Overview#
The Gillette SP-2000P is a 200-kilowatt natural gas standby generator — the highest output the PSI 8.8L platform achieves. It uses a high-output (HO) variant of PSI's turbocharged and charge air cooled V8 with a forged steel crankshaft, seven main bearings, and calibration specifically for natural gas (no LPG option). Stamford UCID274J alternator, DSE 7420 MKII controller, three-phase only.
This is a step below Gillette's 13L inline-6 platform (SP-2500P at 250 kW NG) — the SP-2000P extracts maximum output from the 8.8L displacement rather than stepping to a larger engine. The result is a more compact footprint than the 13L units at 200 kW.
The PSI 8.8L HO: maximum output from a familiar platform#
The SP-2000P, SP-1500, and SP-960 all share the PSI 8.8L V8 — each at progressively higher output through different configurations:
| Model | Engine Variant | Standby kW (NG) | Crankshaft | Main Bearings |
|---|---|---|---|---|
| SP-960 | 8.8L naturally aspirated | 96 kW | Nodular iron | 5 |
| SP-1500 | 8.8L TCAC | 150 kW | Nodular iron | 5 |
| SP-2000P | 8.8L TCAC HO | 200 kW | Forged steel | 7 |
The HO variant's forged steel crankshaft and additional main bearings are designed to handle the higher peak cylinder pressures at 316 bhp mechanical output. The 8.5:1 compression ratio is lower than the SP-1500's 10.1:1 — a deliberate calibration to manage combustion temperatures at high output on natural gas.
Natural gas only — practical implications#
At 200 kW, natural gas vapor-withdrawal LPG delivery is not practical for sustained operation. The SP-2000P is calibrated exclusively for natural gas. If your site requires LP capability at this power class, the SP-2500P delivers 165 kW LPG (with 250 kW NG) on a larger engine platform.

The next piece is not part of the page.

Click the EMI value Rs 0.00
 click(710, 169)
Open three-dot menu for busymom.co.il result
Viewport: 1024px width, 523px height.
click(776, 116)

Gas service sizing: 2,431,000 BTU/hr at full load requires coordination with your utility — typically a 2" dedicated high-pressure service with pressure regulator.
Our service experience#
The PSI 8.8L turbocharged platform is the engine we see most on mid-size Gillette commercial installations in our territory. The HO variant's forged crankshaft is more robust than the standard block — we've seen fewer crankshaft-related failures on these units. Service intervals are identical to the standard TCAC version: 250-hour oil changes, 1500-hour spark plugs. The larger fuel inlet (2" NPTF) means fuel delivery issues are less common at this power level than on units with undersized connections.